— Material for this task —
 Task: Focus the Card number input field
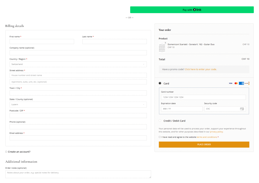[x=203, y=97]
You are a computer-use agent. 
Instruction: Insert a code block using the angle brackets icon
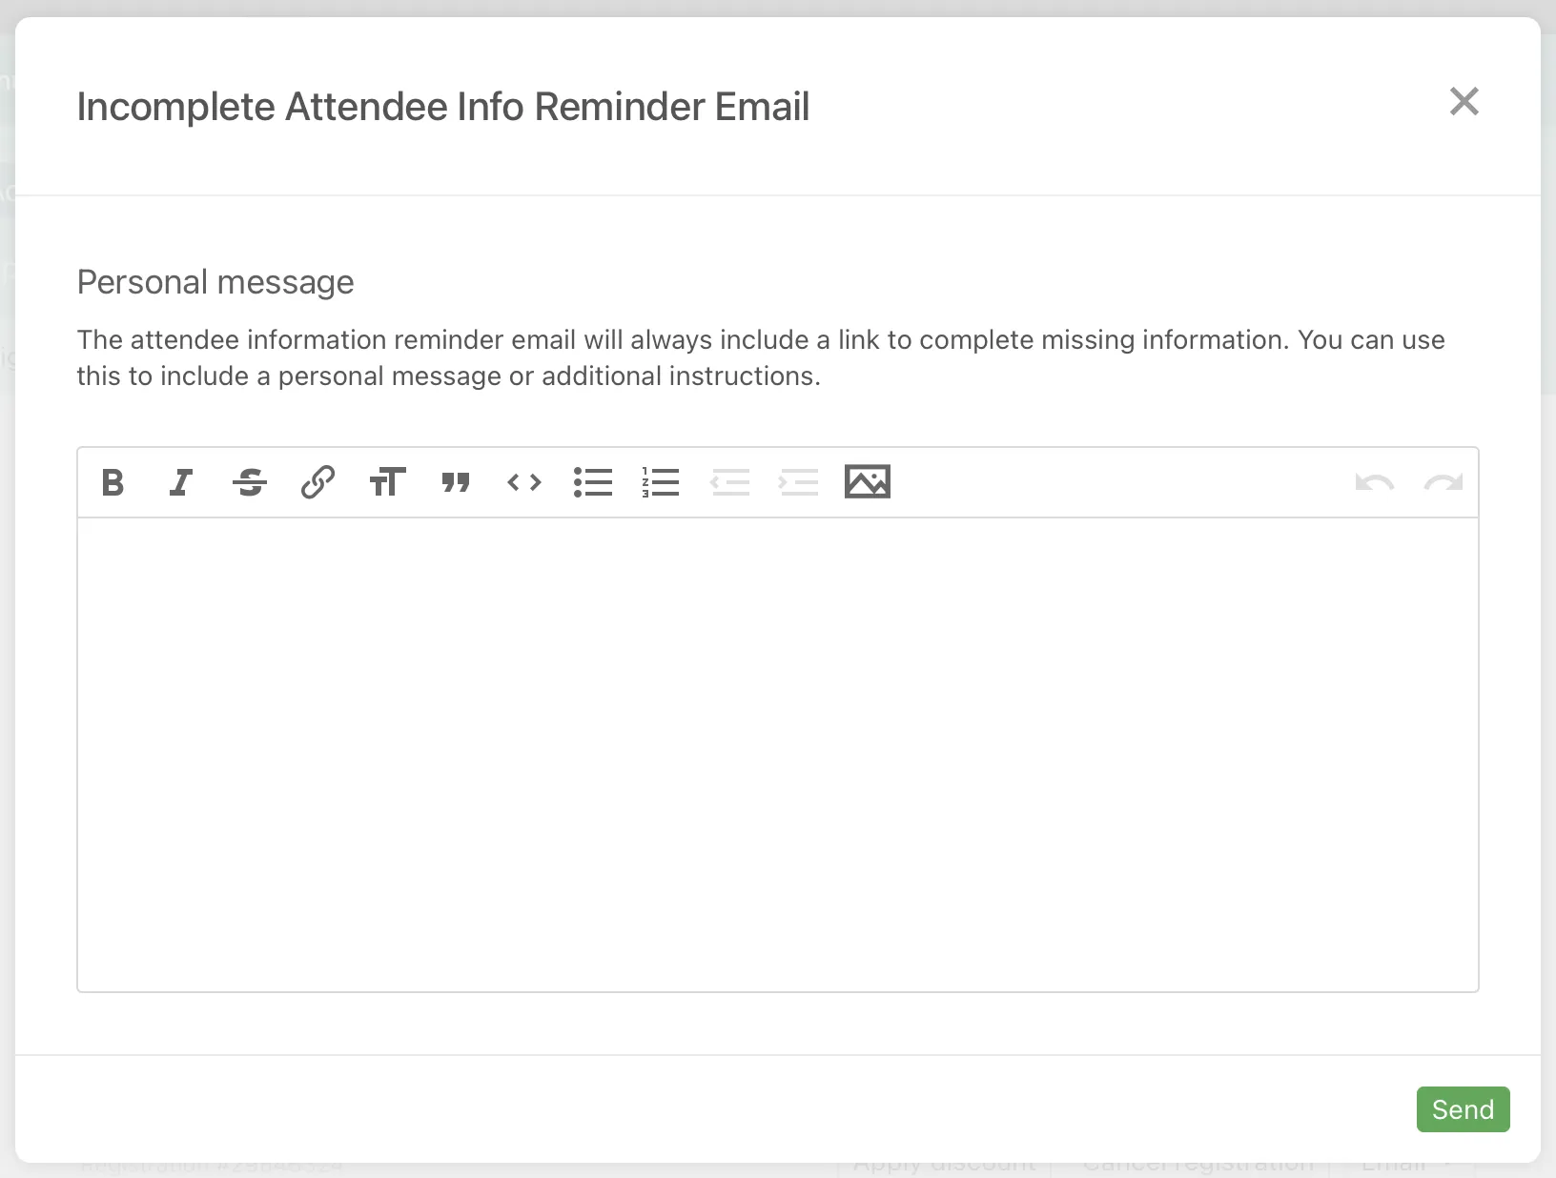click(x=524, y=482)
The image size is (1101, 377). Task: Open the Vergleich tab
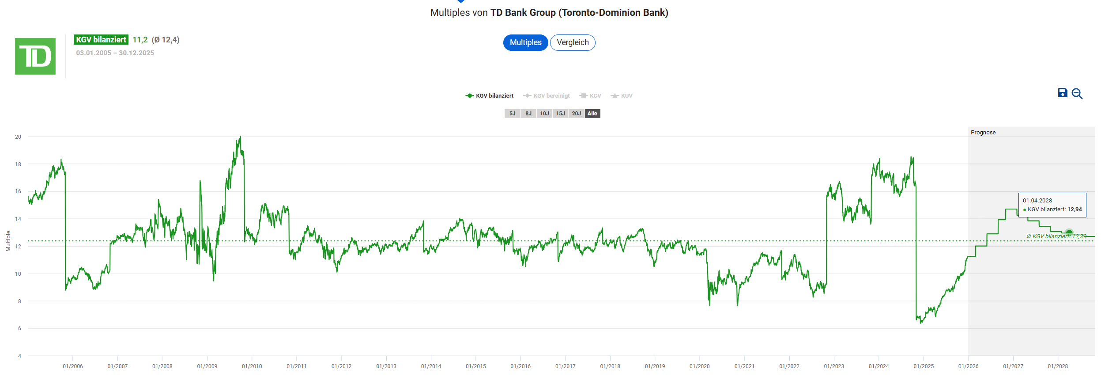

— Action item —
What is needed is an exact copy of every entry, with the pictures removed.

— Answer to this problem —
 Task: Focus the Card number input field
[x=203, y=97]
You are a computer-use agent. 
Instruction: Insert a code block using the angle brackets icon
click(x=524, y=482)
The image size is (1101, 377). Task: Open the Vergleich tab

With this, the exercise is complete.